April 2012

Post 158

That person really really really upset me, and made me feel so much worse about myself than I already did -- something that I can't just erase or repair overnight. It really affected me, and that desperation to retaliate against that person made me go against my own beliefs, and I hated that. Now i'm confused and don't know who I am. I was never a superficial person and this really puts me back several years -- I might as well be in high school agian. My mom and sisters, do they even care? Did they even notice how I wasn't as happy anymore? Who am I supposed to trust? Why bother telling me not to be so negative if you're just going to tell me? They thought it was just usual me. Clearly anyone who knows me would know that I need actual help rather than someone just dismissing my feelings as plain insanity.
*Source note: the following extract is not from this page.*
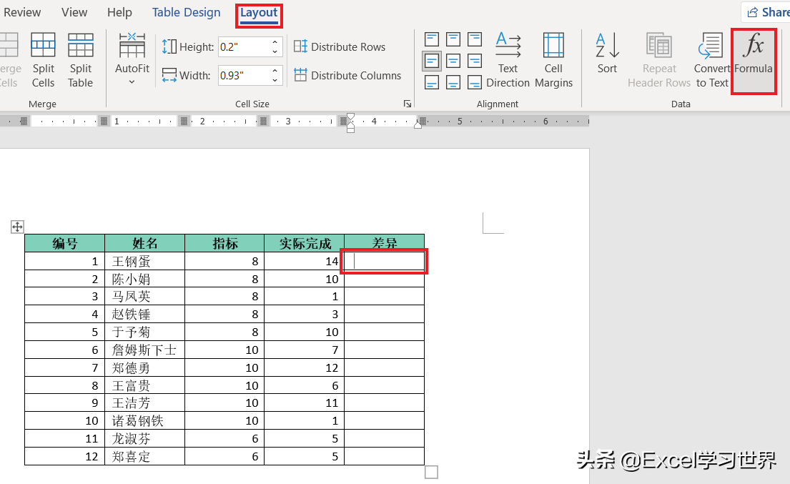The width and height of the screenshot is (790, 484).
Task: Toggle Align Center alignment option
Action: pyautogui.click(x=453, y=61)
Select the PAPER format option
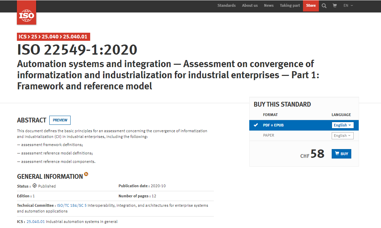This screenshot has width=381, height=228. [x=269, y=135]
It's obvious that you don't want to acknowledge my feelings because you are so focused only on my productivity and what convenience I provide to your life. They know I hate feeling used and they just make it worse. Nothing is ever severe if I go through it alone, but when it's them everyone has to feel bad and be sorry and help out. When I help people it's because I have no other choice -- my own uncertainty about my self-worth leaves me no feeling of purpose and I can only seek fulfillment by carrying out someone's instructions. It's very hurtful to deceive myself into feeling so happy, and when that fades all that's left is what's underneath, and I can't cope with going from one extreme to another. I keep being made to blame myself for thinking about it, or taking it personally. Like you can have feelings that are wrong. I never once went to someone and told them to stop feeling sad or angry. If anything, I would ask them why. When I depended on my mom and my sisters, I ended up watching them go the other way. I can't just change my loyalties in my life, because there's literally no one else out there who wants me. I can't settle for having friends for the sake of having friends. Especially if I don't like how they treat me. In fact, I feel alone all the time anyway. But I don't have the chance to be truly alone either. I just don't know what to do.

Post 157

I really feel like there's no one I can trust. When I feel something, you'll definitely see it, i'm that transparent. It always shows when i'm upset. I get very emotional. I can't just keep everything inside like everyone else. It's too hard. I just don't know what to do. I feel lonely all the time, i feel desperate for someone to talk to. But I don't want just anyone to talk to, I need a friend who cares about me. I can't keep tagging along with people who want to benefit what little they can out of me, or just trying to conform to what most people expect of me, it just doesn't work, and I feel even more unhappy. I look around and everyone else has someone who cares about them, and they don't throw their dissatisfaction in their face or blame them for everything. They actually appreciate their friends. When is someone going to actually want to know me?

Post 156

I can't believe all this time I didn't know about Carly Rae Jepsen! The song is perfect, and it could be made into a romantic comedy. Speaking of which, i'm waiting for someone to take me to go see The Vow. Apparently The Killers was showing on astro but I missed it everytime. Gosh! I really wish I could have that yogurt from Jco, or the one from Coffee Bean, it's nice too.

Post 155

I wish my life could go back to normal, back to when I was using a regular nokia phone. The battery could last for 3 days! I could play snake all day! I don't understand what is going on with the world today, like if I wanted to use twitter, I'll just open my laptop. What is so hard? I'll just press keys on a keyboard if I want to execute a command, or type a text message. And really, there's nothing fun to do online! You can listen to music like on youtube, but that depends on your connection anyway. And if a smartphone doesn't have 3G reception in that area or there's no free wifi around, then it's completely useless! Like, how many megabytes are you going to just keep using anyway? On my laptop I don't need to be online and I can just have fun editing photos on photoshop. Last time, I would code my blog offline and only go online to upload the work that I finished. I really miss that. Basic HTML, using only a shoutbox for comments. And people actually used e-mail, and you don't have to tell them to check their e-mail after you e-mailed them something.